Uma das origens da gafe de viés racista e machista cometida por Lula pode ser encontrada no seu ministério. Nele há mulheres e há negros que, com algumas exceções, chefiam pastas periféricas, com pouco poder e verbas.
Na hora de escolher dois ministros para o Supremo Tribunal Federal, o presidente optou por homens e brancos (Flávio Dino, embora tenha passado a se declarar pardo em 2018, é, na lógica brasileira, considerado branco).
A ausência de negros no centro de poder — no setor público e no privado — colabora para manifestações racistas, mesmo involuntárias, como no episódio protagonizado por Lula. A falta de diversidade em locais de trabalho, de convivência com pessoas historicamente discriminadas, permite um relaxamento na maneira de se abordar determinados temas.
Há algumas décadas, piadas e comentários preconceituosos sobre gays, negros e, mesmo, mulheres, não eram incomuns em redações de jornais. Já na época havia muitas mulheres nesses ambientes, mas poucas em cargos de poder. Negros eram raros entre os jornalistas; muitos gays negavam ou disfarçavam sua orientação sexual para evitar discriminação.

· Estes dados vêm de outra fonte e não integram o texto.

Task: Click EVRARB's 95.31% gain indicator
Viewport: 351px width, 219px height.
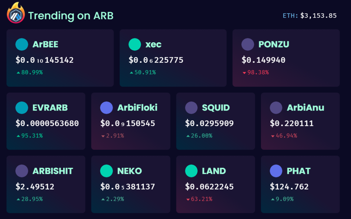Action: pyautogui.click(x=30, y=136)
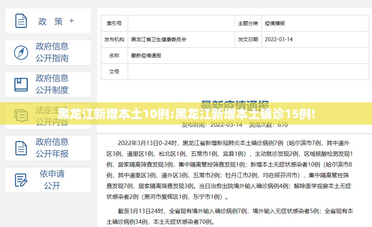This screenshot has width=372, height=227.
Task: Click 黑龙江省卫生健康委员会 publisher cell
Action: [x=181, y=39]
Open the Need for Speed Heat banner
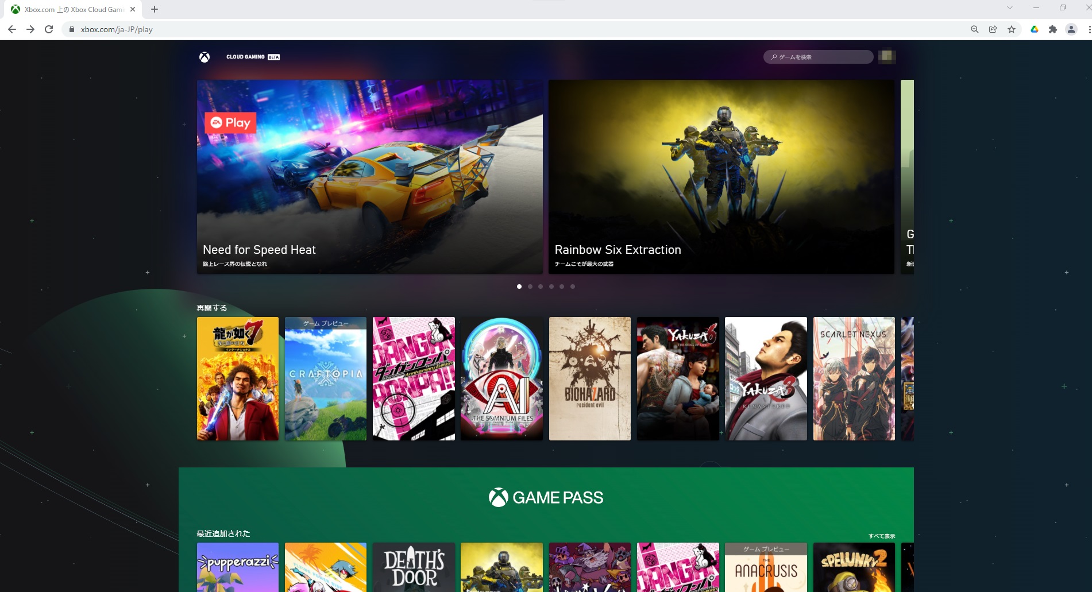Screen dimensions: 1092x592 point(370,177)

A invisibilidade dessas pessoas ajudava na disseminação de comentários preconceituosos que, hoje, são inadmissíveis.
A observação de Lula parte de uma naturalização da exclusão, gerações de brasileiros se acostumaram a identificar a presença de negros num palco apenas em casos de apresentações artísticas. Com mulheres era parecido: se ocupavam posição de destaque era porque acompanhavam algum homem poderoso.
Lula escorregou ao tentar fazer uma brincadeira para ressaltar a importância de uma jovem negra ter sido premiada entre os aprendizes da Volkswagem. Ele não remeteu o preconceito para o passado, não disse algo como "Há alguns anos, todos se espantariam com a presença dessa jovem no palco".
Ao falar, demonstrou que aquela mulher, entre tantos brancos, ainda é motivo de surpresa, até mesmo para ele: "(...) eu estava perguntando o que faz essa moça sentada, que não ouvi ninguém falar o nome dela". Fosse mais um homem branco, não haveria qualquer estranheza.
O presidente ainda tropeçou ao dizer que "uma afrodescendente assim gosta de um batuque". Pode gostar, pode não gostar — não há determinismo étnico nas preferências artísticas.
E aí voltemos ao ministério e ao STF. Na hora de falar de economia e de políticas de investimentos, Lula deve conversar com Fernando Haddad, Geraldo Alckmin e com Simone Tebet. Para tratar de política, chama Rui Costa, Alexandre Padilha, Paulo Pimenta. Para o STF, chamou Cristiano Zanin e Ricardo Lewandowski. Seus interlocutores nessas áreas essenciais são brancos, quase todos homens.
Ministros fora do padrão dominante como Silvio Almeida, Anielle Franco, Sônia Guajajara e Margareth Menezes cuidam de pautas específicas, como se não tivessem capacidade de atuar em setores mais amplos.
Ao estranhar o destaque de uma jovem negra numa multinacional, Lula reproduziu um espanto que continua a estimular no seu círculo de poder. Para evitar novas derrapadas, Lula deveria aprofundar a diversidade em seu primeiro escalão: revelaria talentos, incorporaria visões diversas ao seu governo e aprenderia a ver um admirável novo mundo com olhos menos arregalados.